Asking for your feedback on sbt + Scala Center announcement

Thanks @fommil and @ShaneDelmore for your feedback!

Yes, I wholeheartedly agree. I know that for some of the Scala Center projects supporting 2.10 takes a considerable amount of our time. Keep the eyes open to the roadmap that sbt team will announce shortly, it happens that sbt 1.0 will be coming to our hands earlier than expected.

I would like to see one-jar installation, or at least a simplification of the published jars that are resolved. Apparently, the current design is due to the desire of having independent sbt modules that you can independently update (like Zinc). Related discussion here.

Interesting! I was not aware of that document you link to. The dependency lock file is in our list, and I agree it’s important to add it to sbt. You already mention the most direct use case, offline mode, but I think that it would be wonderful for two things more:

  • Bring build reproducibility. Module resolution will always bring the same result because it’s cached.
  • Remove unnecessary dependency resolution, which is expensive. Currently, sbt spends time resolving dependencies when:
    • You change scala versions (cross-compiling) or projects with different scala versions.
    • You run sbt in your CI.

@eed3si9n and I have been discussing this several times in Gitter and this ticket. Swing by and let us know what you think about our current proposal.

Any idea how could we fix this? It seems that the root of the problem is that they don’t see a clear distinction between sbt and Scala. I haven’t been in that position before, so I cannot imagine what could be done to make it more obvious. Perhaps you can reach out to those users (if you know them) and let us know what they think?

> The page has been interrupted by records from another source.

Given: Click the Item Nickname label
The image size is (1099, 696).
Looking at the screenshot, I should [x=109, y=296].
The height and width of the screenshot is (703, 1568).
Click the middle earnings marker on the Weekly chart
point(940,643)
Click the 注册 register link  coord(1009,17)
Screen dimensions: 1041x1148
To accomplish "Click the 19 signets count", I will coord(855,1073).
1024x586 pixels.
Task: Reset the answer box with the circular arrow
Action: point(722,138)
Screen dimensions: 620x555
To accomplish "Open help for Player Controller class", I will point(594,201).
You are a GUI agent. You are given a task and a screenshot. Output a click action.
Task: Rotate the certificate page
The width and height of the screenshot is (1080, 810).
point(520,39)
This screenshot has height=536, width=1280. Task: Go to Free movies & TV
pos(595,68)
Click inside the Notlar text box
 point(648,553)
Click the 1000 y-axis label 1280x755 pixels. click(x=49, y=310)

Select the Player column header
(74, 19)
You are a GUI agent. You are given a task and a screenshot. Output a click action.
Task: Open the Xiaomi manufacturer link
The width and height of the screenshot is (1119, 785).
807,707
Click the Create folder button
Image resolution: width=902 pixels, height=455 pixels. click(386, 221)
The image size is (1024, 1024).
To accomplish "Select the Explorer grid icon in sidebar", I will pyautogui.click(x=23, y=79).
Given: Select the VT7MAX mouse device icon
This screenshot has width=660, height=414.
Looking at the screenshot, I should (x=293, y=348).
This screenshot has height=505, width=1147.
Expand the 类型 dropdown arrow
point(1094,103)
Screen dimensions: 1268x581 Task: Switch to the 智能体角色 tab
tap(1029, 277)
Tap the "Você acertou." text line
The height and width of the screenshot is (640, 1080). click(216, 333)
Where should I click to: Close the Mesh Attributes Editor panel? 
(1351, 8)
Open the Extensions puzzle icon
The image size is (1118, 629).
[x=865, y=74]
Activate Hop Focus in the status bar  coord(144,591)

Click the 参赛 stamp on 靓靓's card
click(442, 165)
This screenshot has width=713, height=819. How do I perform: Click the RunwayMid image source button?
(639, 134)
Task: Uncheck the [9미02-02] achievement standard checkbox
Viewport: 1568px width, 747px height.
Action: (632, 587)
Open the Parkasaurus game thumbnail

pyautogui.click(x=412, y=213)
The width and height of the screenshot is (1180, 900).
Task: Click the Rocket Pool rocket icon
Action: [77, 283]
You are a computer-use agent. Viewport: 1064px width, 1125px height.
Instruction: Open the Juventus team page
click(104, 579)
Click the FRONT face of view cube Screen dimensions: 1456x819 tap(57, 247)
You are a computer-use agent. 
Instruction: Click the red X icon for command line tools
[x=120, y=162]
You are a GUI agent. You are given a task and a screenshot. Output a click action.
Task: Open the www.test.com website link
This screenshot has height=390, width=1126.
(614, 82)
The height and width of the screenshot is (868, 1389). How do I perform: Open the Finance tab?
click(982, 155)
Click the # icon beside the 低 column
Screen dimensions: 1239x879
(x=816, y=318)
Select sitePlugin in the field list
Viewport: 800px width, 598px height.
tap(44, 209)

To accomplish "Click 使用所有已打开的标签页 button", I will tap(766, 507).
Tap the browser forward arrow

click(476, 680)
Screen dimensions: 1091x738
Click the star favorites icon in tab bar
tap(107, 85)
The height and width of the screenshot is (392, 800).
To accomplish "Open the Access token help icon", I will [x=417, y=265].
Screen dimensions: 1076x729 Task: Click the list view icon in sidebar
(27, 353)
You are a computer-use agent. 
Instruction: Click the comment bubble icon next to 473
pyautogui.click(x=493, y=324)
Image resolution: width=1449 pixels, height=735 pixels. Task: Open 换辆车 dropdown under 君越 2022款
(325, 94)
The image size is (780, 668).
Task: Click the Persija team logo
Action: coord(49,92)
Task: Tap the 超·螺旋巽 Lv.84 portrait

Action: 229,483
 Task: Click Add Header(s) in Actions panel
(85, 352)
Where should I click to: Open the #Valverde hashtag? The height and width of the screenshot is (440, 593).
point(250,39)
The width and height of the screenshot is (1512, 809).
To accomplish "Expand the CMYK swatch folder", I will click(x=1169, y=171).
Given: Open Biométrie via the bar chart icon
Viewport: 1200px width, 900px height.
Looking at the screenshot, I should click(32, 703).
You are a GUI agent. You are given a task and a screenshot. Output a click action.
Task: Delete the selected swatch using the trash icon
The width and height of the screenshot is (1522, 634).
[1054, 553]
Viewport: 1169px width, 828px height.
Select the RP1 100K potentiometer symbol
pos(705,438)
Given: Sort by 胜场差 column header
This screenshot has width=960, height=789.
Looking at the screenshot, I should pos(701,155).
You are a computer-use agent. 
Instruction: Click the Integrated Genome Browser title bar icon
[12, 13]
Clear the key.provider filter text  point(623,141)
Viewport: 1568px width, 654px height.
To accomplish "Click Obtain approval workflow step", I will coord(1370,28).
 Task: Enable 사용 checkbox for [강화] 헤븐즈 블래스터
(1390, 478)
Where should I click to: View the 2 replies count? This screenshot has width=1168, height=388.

I am aware this is a real problem. I proposed to the sbt team to start adding built-in functionality to sbt to officially support these use cases. For instance, things like GitHub - dwijnand/sbt-project-graph: An sbt plugin to help visualise inter-project dependencies should IMO be ported upstream. I would like also a way to visualize sbt builds with graphs generated via dot (like GitHub - sbt/sbt-dependency-graph: sbt plugin to create a dependency graph for your project supports). Ideas along the same lines to ease sbt debugging are very much welcome!

@sjrd also proposed a way to add a dynamic inspect-tree option that would report on all the tasks and settings executed in a given run, opposed to the current inspect-tree that only shows static task dependencies. This task would run the task to “inspect”. It is useful when you start having things like Def.taskDyn that are not capable of showing its dependencies.